_What you should do_. Repeat the whole listing exactly as written.

_Dataset records_.
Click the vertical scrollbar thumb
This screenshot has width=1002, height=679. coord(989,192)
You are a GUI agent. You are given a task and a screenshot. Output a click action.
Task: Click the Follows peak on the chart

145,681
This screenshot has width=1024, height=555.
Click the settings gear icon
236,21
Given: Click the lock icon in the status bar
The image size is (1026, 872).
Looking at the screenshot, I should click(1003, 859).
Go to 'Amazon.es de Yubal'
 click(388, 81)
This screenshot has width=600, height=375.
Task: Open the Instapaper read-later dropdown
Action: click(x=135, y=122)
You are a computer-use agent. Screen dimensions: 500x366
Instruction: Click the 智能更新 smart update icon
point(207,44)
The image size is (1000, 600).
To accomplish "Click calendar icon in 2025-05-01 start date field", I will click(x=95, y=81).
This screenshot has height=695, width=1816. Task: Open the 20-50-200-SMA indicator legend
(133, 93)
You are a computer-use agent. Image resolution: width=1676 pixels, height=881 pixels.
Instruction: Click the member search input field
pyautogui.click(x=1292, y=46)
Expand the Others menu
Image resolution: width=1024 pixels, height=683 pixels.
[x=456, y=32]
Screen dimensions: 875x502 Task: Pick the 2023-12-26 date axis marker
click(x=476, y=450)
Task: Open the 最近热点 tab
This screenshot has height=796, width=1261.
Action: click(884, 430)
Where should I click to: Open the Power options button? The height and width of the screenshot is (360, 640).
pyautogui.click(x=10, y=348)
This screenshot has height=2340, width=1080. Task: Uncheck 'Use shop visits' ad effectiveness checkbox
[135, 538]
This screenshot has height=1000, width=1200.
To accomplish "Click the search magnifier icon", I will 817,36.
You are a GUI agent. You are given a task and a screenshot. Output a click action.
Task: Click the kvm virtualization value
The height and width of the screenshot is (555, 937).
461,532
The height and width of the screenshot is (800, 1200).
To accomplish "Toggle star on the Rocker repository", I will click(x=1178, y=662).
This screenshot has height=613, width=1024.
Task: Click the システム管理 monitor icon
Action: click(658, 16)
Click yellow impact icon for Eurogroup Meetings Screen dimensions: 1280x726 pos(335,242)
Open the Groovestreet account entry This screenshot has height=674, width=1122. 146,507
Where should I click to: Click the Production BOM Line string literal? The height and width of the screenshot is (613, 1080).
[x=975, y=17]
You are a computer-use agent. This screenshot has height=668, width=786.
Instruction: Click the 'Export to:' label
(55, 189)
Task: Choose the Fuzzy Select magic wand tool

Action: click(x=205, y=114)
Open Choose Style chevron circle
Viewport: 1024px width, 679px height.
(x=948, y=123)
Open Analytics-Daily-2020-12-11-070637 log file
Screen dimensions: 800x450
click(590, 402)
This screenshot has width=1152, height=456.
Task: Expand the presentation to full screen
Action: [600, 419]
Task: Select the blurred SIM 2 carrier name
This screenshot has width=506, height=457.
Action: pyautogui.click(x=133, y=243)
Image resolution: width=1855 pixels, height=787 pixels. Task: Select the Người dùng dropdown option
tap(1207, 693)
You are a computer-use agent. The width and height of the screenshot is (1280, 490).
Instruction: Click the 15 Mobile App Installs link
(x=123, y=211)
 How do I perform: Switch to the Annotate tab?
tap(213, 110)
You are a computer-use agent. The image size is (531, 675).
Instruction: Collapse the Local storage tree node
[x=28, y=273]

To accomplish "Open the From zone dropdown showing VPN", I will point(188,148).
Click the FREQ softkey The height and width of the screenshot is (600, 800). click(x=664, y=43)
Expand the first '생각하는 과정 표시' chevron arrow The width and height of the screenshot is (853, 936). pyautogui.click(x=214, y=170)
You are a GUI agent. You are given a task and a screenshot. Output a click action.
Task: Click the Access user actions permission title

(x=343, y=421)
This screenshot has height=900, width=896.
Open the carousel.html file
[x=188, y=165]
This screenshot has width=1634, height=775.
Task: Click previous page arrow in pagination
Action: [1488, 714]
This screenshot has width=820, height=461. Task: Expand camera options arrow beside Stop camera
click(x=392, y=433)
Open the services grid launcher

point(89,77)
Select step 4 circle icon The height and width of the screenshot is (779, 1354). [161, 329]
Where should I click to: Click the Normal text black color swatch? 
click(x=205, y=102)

_Solution for this task_.
Click the vertical scrollbar thumb
This screenshot has width=1002, height=679. coord(989,192)
You are a GUI agent. You are given a task and a screenshot. Output a click action.
Task: Click the Follows peak on the chart

145,681
This screenshot has width=1024, height=555.
Click the settings gear icon
236,21
Given: Click the lock icon in the status bar
The image size is (1026, 872).
Looking at the screenshot, I should click(1003, 859).
Go to 'Amazon.es de Yubal'
 click(388, 81)
This screenshot has width=600, height=375.
Task: Open the Instapaper read-later dropdown
Action: click(x=135, y=122)
You are a computer-use agent. Screen dimensions: 500x366
Instruction: Click the 智能更新 smart update icon
point(207,44)
The image size is (1000, 600).
To accomplish "Click calendar icon in 2025-05-01 start date field", I will click(x=95, y=81).
This screenshot has height=695, width=1816. Task: Open the 20-50-200-SMA indicator legend
(133, 93)
You are a computer-use agent. Image resolution: width=1676 pixels, height=881 pixels.
Instruction: Click the member search input field
pyautogui.click(x=1292, y=46)
Expand the Others menu
Image resolution: width=1024 pixels, height=683 pixels.
[x=456, y=32]
Screen dimensions: 875x502 Task: Pick the 2023-12-26 date axis marker
click(x=476, y=450)
Task: Open the 最近热点 tab
This screenshot has height=796, width=1261.
Action: click(884, 430)
Where should I click to: Open the Power options button? The height and width of the screenshot is (360, 640).
pyautogui.click(x=10, y=348)
This screenshot has height=2340, width=1080. Task: Uncheck 'Use shop visits' ad effectiveness checkbox
[135, 538]
This screenshot has height=1000, width=1200.
To accomplish "Click the search magnifier icon", I will 817,36.
You are a GUI agent. You are given a task and a screenshot. Output a click action.
Task: Click the kvm virtualization value
The height and width of the screenshot is (555, 937).
461,532
The height and width of the screenshot is (800, 1200).
To accomplish "Toggle star on the Rocker repository", I will click(x=1178, y=662).
This screenshot has height=613, width=1024.
Task: Click the システム管理 monitor icon
Action: click(658, 16)
Click yellow impact icon for Eurogroup Meetings Screen dimensions: 1280x726 pos(335,242)
Open the Groovestreet account entry This screenshot has height=674, width=1122. 146,507
Where should I click to: Click the Production BOM Line string literal? The height and width of the screenshot is (613, 1080).
[x=975, y=17]
You are a computer-use agent. This screenshot has height=668, width=786.
Instruction: Click the 'Export to:' label
(55, 189)
Task: Choose the Fuzzy Select magic wand tool

Action: click(x=205, y=114)
Open Choose Style chevron circle
Viewport: 1024px width, 679px height.
(x=948, y=123)
Open Analytics-Daily-2020-12-11-070637 log file
Screen dimensions: 800x450
click(590, 402)
This screenshot has width=1152, height=456.
Task: Expand the presentation to full screen
Action: [600, 419]
Task: Select the blurred SIM 2 carrier name
This screenshot has width=506, height=457.
Action: pyautogui.click(x=133, y=243)
Image resolution: width=1855 pixels, height=787 pixels. Task: Select the Người dùng dropdown option
tap(1207, 693)
You are a computer-use agent. The width and height of the screenshot is (1280, 490).
Instruction: Click the 15 Mobile App Installs link
(x=123, y=211)
 How do I perform: Switch to the Annotate tab?
tap(213, 110)
You are a computer-use agent. The image size is (531, 675).
Instruction: Collapse the Local storage tree node
[x=28, y=273]

To accomplish "Open the From zone dropdown showing VPN", I will point(188,148).
Click the FREQ softkey The height and width of the screenshot is (600, 800). click(x=664, y=43)
Expand the first '생각하는 과정 표시' chevron arrow The width and height of the screenshot is (853, 936). pyautogui.click(x=214, y=170)
You are a GUI agent. You are given a task and a screenshot. Output a click action.
Task: Click the Access user actions permission title

(x=343, y=421)
This screenshot has height=900, width=896.
Open the carousel.html file
[x=188, y=165]
This screenshot has width=1634, height=775.
Task: Click previous page arrow in pagination
Action: [1488, 714]
This screenshot has width=820, height=461. Task: Expand camera options arrow beside Stop camera
click(x=392, y=433)
Open the services grid launcher

point(89,77)
Select step 4 circle icon The height and width of the screenshot is (779, 1354). [161, 329]
Where should I click to: Click the Normal text black color swatch? 
click(x=205, y=102)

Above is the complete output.